Requirement ::
Please rewrite the data below with "description text" swapped for "caption" and everything else kept the same. Leave the pictures out of your answer.

# Input records start

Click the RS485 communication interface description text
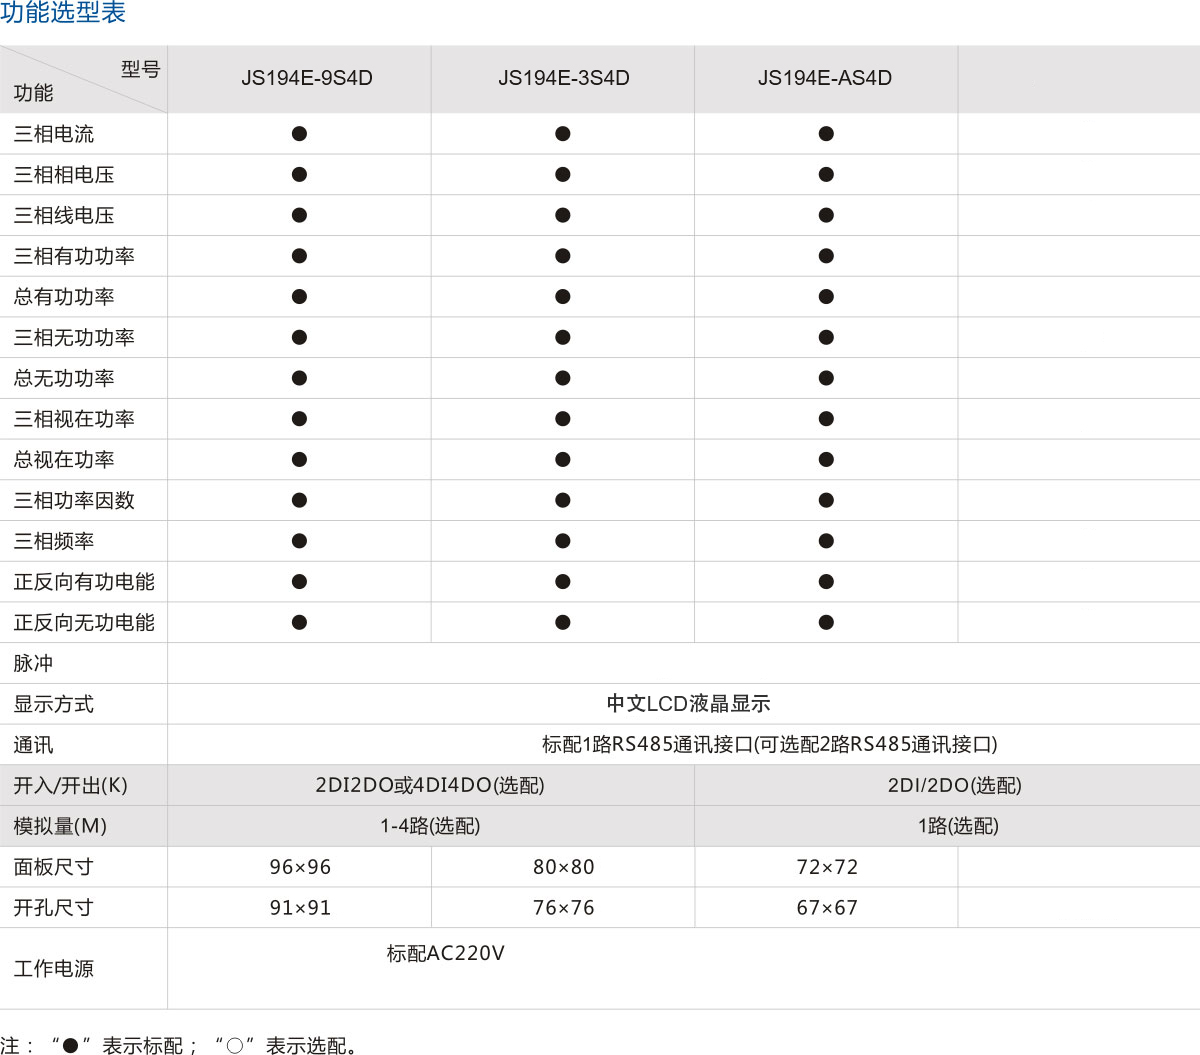The width and height of the screenshot is (1200, 1055). pyautogui.click(x=769, y=745)
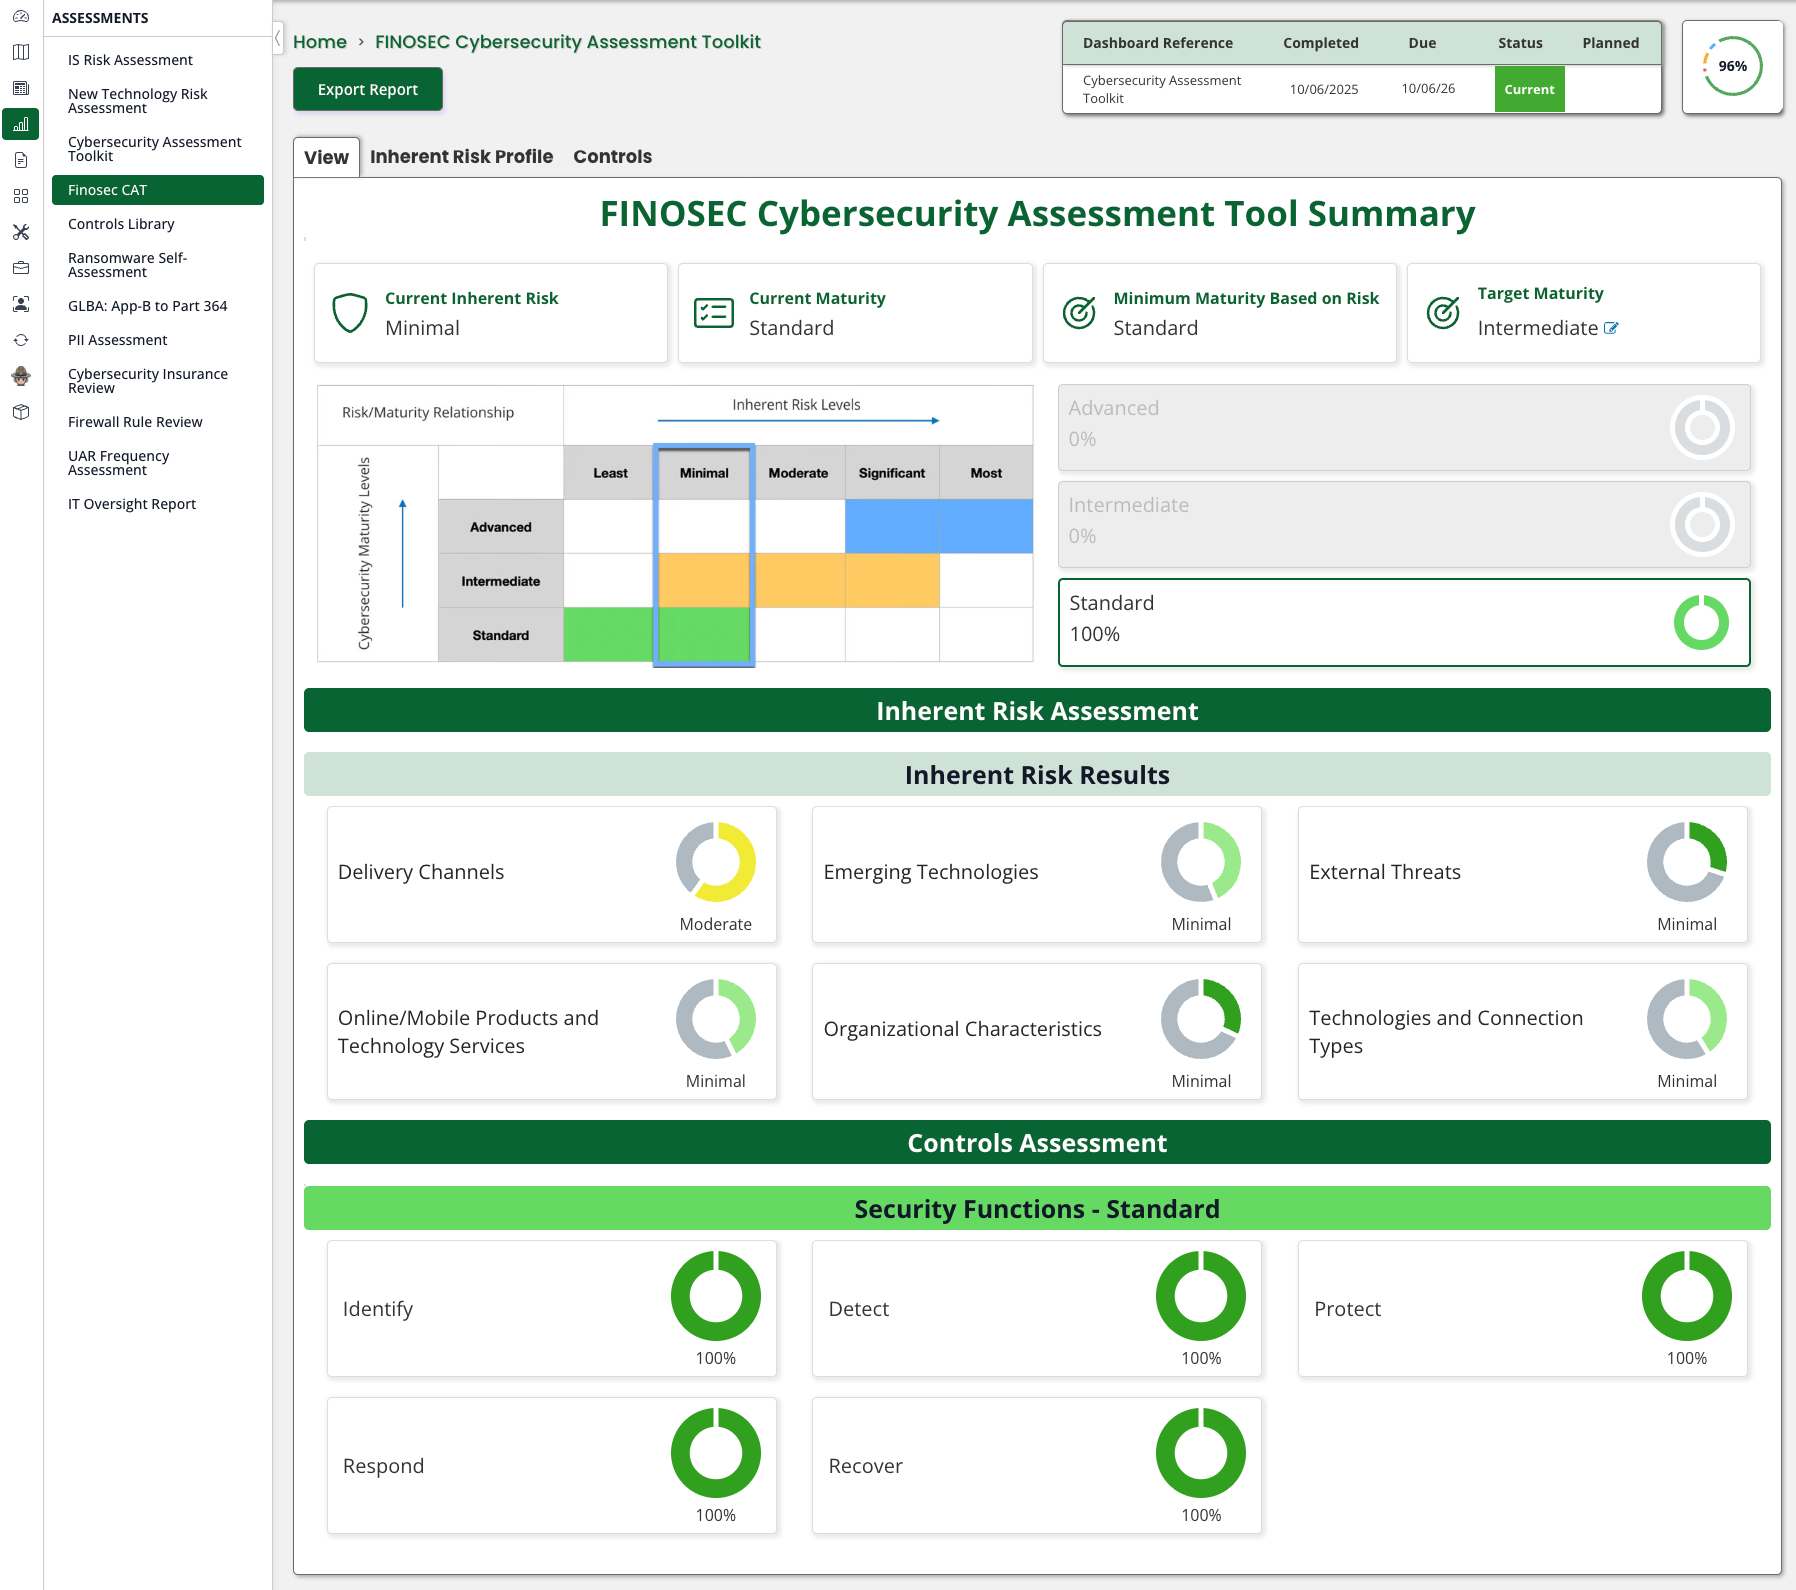Viewport: 1796px width, 1590px height.
Task: Open the Delivery Channels risk card
Action: [x=551, y=874]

# Input records end

Solution to this exercise ::
Click the RS485 communication interface caption
The width and height of the screenshot is (1200, 1055). pyautogui.click(x=769, y=745)
Viewport: 1796px width, 1590px height.
Task: Open the Delivery Channels risk card
Action: [x=551, y=874]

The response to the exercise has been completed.